### AUFGABE
Gib die Zeilen ab der Zeile mit „How do I perform: Click the Login link?“ bis einschließlich der Zeile mit „Screen dimensions: 1479x812“ als Markdown-Tabelle mit den Spalten „Nr“ und „Zeile“ wieder. Leere Zeilen lässt du weg.

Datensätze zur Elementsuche
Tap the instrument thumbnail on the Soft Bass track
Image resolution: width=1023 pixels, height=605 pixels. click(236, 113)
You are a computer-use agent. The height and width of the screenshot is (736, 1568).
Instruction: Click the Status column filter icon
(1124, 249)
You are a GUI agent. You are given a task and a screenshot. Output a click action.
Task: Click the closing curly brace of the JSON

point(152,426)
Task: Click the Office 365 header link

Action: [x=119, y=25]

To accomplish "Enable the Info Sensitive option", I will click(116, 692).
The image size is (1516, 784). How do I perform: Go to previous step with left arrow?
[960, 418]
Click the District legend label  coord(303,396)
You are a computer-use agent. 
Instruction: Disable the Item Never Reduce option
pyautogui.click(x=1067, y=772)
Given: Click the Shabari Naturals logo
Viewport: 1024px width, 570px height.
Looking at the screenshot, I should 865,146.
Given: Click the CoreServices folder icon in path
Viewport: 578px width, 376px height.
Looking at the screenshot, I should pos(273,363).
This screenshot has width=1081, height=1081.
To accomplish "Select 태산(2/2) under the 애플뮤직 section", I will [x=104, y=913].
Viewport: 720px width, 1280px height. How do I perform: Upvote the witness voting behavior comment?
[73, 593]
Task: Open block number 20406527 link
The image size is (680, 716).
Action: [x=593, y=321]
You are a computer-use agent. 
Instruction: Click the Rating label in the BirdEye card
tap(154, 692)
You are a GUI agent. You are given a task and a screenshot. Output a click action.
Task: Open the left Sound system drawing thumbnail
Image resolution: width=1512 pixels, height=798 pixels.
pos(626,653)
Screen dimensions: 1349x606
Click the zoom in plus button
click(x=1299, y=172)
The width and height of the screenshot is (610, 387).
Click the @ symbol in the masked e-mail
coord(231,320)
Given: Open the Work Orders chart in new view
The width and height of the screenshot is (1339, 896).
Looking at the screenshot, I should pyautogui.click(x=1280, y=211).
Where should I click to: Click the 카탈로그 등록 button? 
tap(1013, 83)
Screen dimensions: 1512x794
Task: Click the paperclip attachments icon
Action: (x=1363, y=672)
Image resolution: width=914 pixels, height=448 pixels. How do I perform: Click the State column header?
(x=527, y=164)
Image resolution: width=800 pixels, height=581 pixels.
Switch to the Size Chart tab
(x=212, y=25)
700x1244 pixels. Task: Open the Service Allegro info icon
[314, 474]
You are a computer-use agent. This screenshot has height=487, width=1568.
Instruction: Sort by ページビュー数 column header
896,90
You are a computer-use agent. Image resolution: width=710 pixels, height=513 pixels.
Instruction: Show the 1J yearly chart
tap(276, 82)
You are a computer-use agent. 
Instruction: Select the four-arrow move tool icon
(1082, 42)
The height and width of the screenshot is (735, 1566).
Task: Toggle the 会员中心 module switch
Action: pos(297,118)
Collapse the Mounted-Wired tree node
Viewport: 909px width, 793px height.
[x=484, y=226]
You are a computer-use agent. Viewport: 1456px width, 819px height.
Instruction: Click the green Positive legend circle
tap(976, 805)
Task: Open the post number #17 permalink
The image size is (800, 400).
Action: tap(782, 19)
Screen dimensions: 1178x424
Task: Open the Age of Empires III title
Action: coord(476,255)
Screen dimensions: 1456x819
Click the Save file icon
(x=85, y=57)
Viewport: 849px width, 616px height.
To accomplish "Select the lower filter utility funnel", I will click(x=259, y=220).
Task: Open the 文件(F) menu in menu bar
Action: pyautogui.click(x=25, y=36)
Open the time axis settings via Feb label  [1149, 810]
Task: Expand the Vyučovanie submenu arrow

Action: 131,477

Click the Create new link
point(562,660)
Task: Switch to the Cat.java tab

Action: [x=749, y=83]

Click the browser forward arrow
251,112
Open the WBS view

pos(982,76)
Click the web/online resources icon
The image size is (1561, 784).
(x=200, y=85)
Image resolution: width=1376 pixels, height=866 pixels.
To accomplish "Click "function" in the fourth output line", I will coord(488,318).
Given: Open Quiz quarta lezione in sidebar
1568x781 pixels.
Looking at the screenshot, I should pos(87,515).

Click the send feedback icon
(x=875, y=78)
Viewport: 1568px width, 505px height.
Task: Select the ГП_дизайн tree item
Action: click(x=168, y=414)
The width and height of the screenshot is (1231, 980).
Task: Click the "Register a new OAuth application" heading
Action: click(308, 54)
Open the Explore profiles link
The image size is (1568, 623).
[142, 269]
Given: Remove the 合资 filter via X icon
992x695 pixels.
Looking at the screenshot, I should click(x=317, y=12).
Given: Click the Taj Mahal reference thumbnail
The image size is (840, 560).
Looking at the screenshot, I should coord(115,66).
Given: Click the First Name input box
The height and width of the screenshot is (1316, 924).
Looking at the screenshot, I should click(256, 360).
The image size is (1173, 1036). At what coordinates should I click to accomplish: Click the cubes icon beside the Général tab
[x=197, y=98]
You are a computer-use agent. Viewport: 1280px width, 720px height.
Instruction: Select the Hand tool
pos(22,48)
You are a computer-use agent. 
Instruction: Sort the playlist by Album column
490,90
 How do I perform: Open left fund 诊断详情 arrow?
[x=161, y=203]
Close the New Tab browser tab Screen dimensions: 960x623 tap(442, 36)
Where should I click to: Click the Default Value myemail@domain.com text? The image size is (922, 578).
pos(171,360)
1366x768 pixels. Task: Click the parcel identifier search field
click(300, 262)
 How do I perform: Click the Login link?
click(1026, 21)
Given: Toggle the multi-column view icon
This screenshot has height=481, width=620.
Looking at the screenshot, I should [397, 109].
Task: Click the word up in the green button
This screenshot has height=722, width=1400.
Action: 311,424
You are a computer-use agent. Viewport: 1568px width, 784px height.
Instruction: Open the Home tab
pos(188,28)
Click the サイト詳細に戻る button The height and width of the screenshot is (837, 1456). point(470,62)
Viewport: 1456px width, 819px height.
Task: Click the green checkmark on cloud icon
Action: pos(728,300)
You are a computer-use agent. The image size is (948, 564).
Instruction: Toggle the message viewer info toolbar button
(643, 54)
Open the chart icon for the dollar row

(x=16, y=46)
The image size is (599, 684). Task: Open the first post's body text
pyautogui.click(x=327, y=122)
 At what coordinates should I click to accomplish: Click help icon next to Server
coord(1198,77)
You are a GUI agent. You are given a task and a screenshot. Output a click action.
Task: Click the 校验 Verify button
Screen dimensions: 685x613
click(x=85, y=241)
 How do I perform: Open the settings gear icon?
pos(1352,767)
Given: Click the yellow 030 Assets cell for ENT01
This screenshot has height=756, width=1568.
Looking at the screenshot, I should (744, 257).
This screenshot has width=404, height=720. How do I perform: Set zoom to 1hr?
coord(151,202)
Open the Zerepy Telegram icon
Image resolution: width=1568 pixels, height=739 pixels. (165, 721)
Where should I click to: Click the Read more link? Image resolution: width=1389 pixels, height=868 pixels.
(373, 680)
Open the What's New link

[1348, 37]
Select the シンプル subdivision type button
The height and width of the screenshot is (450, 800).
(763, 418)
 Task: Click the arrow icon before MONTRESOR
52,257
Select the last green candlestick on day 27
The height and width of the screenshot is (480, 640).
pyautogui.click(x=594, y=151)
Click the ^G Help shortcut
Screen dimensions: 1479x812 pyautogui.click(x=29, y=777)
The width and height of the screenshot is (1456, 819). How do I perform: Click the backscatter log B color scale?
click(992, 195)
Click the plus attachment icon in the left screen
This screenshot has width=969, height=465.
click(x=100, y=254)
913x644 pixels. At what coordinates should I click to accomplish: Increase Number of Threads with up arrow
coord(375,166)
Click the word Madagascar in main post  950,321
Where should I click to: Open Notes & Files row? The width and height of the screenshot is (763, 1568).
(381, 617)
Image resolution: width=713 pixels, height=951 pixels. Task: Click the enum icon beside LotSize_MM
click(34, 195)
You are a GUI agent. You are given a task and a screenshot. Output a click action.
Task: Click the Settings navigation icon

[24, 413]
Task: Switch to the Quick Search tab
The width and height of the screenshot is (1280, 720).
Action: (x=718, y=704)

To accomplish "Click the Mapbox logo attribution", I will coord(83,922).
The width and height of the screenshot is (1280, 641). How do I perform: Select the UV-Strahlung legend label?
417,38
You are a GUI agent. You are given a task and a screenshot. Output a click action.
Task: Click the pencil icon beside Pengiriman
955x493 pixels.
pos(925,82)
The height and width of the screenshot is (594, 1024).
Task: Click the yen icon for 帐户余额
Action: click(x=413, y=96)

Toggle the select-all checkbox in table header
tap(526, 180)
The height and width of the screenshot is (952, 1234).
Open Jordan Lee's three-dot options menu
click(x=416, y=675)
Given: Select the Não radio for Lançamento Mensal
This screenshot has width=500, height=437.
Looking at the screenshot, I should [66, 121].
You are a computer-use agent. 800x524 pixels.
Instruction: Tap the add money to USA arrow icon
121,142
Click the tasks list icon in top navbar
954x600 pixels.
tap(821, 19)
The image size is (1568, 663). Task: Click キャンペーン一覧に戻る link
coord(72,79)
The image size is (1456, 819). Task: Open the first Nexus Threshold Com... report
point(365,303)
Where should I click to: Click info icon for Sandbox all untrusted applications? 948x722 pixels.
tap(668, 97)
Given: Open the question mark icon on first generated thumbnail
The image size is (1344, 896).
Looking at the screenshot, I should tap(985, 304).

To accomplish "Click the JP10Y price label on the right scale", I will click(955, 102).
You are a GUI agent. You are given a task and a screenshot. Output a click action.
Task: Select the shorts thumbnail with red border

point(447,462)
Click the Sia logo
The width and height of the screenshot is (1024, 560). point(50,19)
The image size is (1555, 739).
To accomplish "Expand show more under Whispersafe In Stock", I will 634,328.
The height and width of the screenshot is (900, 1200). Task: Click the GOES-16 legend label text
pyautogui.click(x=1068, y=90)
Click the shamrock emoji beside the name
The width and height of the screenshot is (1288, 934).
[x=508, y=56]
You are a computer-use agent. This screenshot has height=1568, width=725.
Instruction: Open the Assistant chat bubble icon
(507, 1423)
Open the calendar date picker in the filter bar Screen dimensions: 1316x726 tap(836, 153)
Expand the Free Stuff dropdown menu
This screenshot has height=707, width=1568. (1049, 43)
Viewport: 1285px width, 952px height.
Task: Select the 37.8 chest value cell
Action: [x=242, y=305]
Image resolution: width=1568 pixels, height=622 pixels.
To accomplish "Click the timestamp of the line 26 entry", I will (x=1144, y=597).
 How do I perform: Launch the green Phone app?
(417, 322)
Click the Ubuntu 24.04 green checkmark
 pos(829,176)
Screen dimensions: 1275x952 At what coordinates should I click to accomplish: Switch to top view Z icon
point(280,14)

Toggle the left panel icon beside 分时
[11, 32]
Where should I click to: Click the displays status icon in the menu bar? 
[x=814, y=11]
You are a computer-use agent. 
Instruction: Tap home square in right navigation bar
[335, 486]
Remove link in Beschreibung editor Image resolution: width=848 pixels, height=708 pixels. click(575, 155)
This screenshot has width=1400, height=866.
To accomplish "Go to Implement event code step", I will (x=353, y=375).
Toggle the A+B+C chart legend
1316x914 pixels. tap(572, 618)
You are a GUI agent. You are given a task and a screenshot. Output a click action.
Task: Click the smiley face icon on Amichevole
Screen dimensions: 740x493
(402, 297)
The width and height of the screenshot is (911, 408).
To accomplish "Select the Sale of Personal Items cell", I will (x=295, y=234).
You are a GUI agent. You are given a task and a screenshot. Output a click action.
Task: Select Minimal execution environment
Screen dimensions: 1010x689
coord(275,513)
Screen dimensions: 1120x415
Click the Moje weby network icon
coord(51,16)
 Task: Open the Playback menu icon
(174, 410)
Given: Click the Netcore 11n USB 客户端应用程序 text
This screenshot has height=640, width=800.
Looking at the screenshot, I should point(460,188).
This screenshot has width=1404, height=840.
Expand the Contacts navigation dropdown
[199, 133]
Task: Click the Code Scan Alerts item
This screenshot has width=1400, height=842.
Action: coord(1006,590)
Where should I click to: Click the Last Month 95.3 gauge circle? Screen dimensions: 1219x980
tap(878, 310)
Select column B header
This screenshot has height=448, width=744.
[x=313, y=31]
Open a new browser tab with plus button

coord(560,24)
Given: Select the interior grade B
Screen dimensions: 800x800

### LÖSUNG
| Nr | Zeile |
|---|---|
| 1 |  How do I perform: Click the Login link? |
| 2 | click(1026, 21) |
| 3 | Given: Toggle the multi-column view icon |
| 4 | This screenshot has height=481, width=620. |
| 5 | Looking at the screenshot, I should [397, 109]. |
| 6 | Task: Click the word up in the green button |
| 7 | This screenshot has height=722, width=1400. |
| 8 | Action: 311,424 |
| 9 | You are a computer-use agent. Viewport: 1568px width, 784px height. |
| 10 | Instruction: Open the Home tab |
| 11 | pos(188,28) |
| 12 | Click the サイト詳細に戻る button The height and width of the screenshot is (837, 1456). point(470,62) |
| 13 | Viewport: 1456px width, 819px height. |
| 14 | Task: Click the green checkmark on cloud icon |
| 15 | Action: pos(728,300) |
| 16 | You are a computer-use agent. The image size is (948, 564). |
| 17 | Instruction: Toggle the message viewer info toolbar button |
| 18 | (643, 54) |
| 19 | Open the chart icon for the dollar row |
| 20 | (x=16, y=46) |
| 21 | The image size is (599, 684). Task: Open the first post's body text |
| 22 | pyautogui.click(x=327, y=122) |
| 23 |  At what coordinates should I click to accomplish: Click help icon next to Server |
| 24 | coord(1198,77) |
| 25 | You are a GUI agent. You are given a task and a screenshot. Output a click action. |
| 26 | Task: Click the 校验 Verify button |
| 27 | Screen dimensions: 685x613 |
| 28 | click(x=85, y=241) |
| 29 |  How do I perform: Open the settings gear icon? |
| 30 | pos(1352,767) |
| 31 | Given: Click the yellow 030 Assets cell for ENT01 |
| 32 | This screenshot has height=756, width=1568. |
| 33 | Looking at the screenshot, I should (744, 257). |
| 34 | This screenshot has width=404, height=720. How do I perform: Set zoom to 1hr? |
| 35 | coord(151,202) |
| 36 | Open the Zerepy Telegram icon |
| 37 | Image resolution: width=1568 pixels, height=739 pixels. (165, 721) |
| 38 | Where should I click to: Click the Read more link? Image resolution: width=1389 pixels, height=868 pixels. |
| 39 | (373, 680) |
| 40 | Open the What's New link |
| 41 | [1348, 37] |
| 42 | Select the シンプル subdivision type button |
| 43 | The height and width of the screenshot is (450, 800). |
| 44 | (763, 418) |
| 45 |  Task: Click the arrow icon before MONTRESOR |
| 46 | 52,257 |
| 47 | Select the last green candlestick on day 27 |
| 48 | The height and width of the screenshot is (480, 640). |
| 49 | pyautogui.click(x=594, y=151) |
| 50 | Click the ^G Help shortcut |
| 51 | Screen dimensions: 1479x812 pyautogui.click(x=29, y=777) |